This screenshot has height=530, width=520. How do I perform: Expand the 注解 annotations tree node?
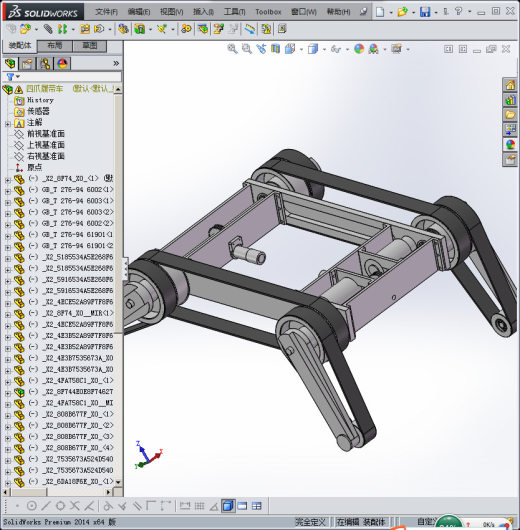[7, 124]
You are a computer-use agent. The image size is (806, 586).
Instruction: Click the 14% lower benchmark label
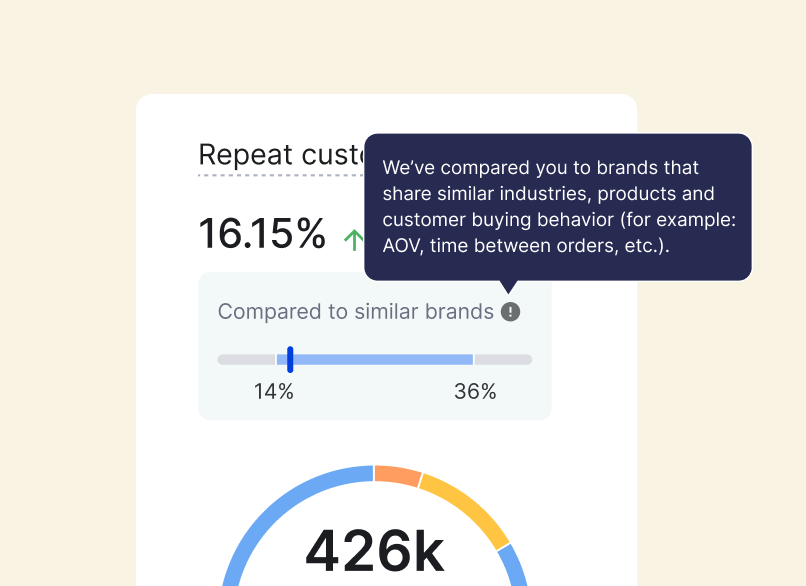[274, 392]
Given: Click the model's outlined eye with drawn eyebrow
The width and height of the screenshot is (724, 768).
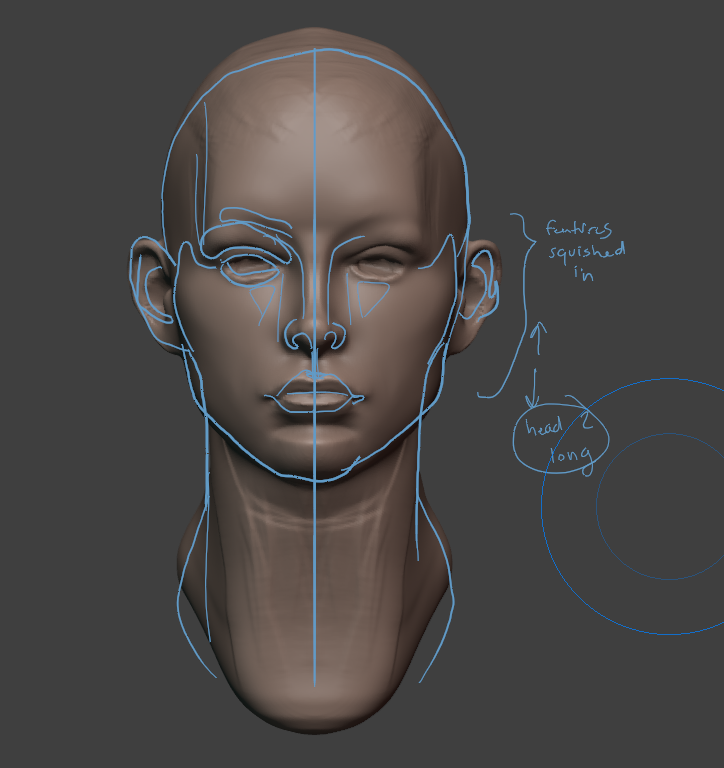Looking at the screenshot, I should click(250, 267).
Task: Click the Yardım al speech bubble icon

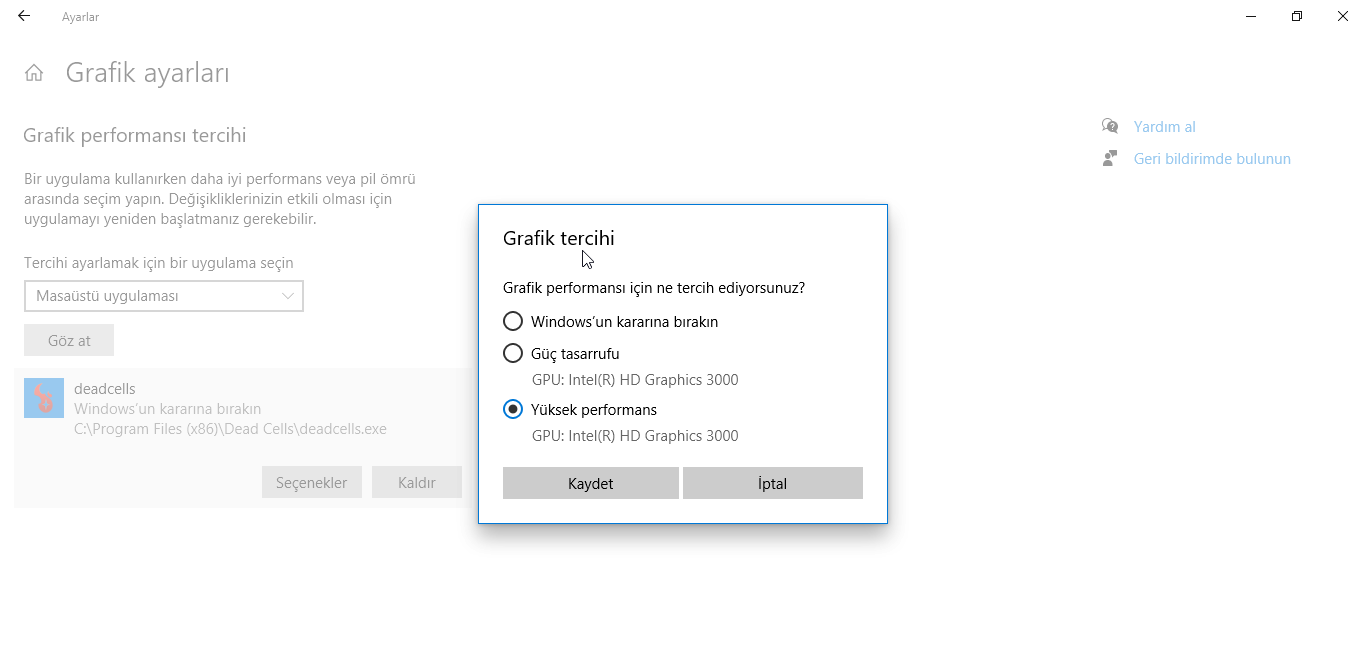Action: [1110, 127]
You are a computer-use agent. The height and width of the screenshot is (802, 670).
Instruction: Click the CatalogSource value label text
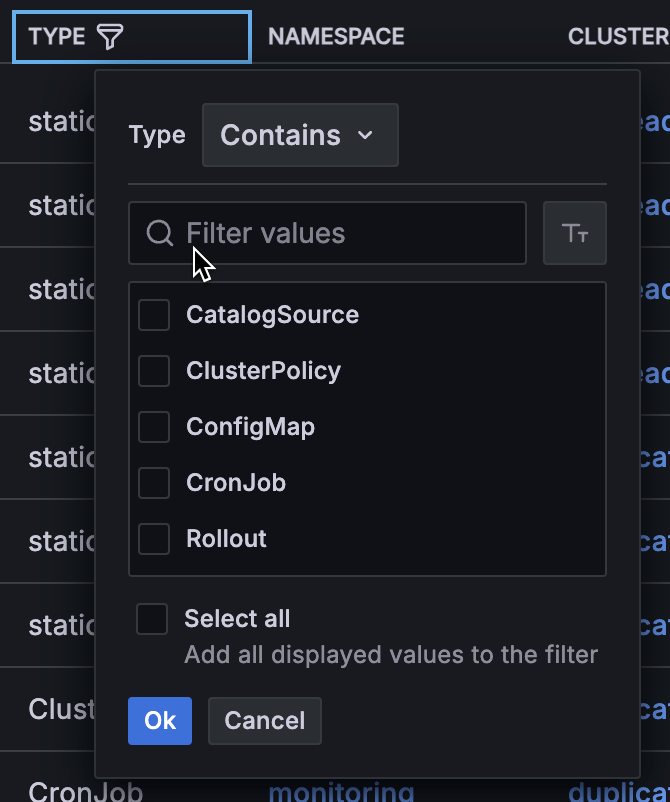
-*-*-
| REQUIRED ACTION |
Scan the material above for the string "agent" and return the lines that hold it.

| ANSWER SECTION |
You are a computer-use agent. The image size is (806, 586).
You are a computer-use agent. The height and width of the screenshot is (802, 670).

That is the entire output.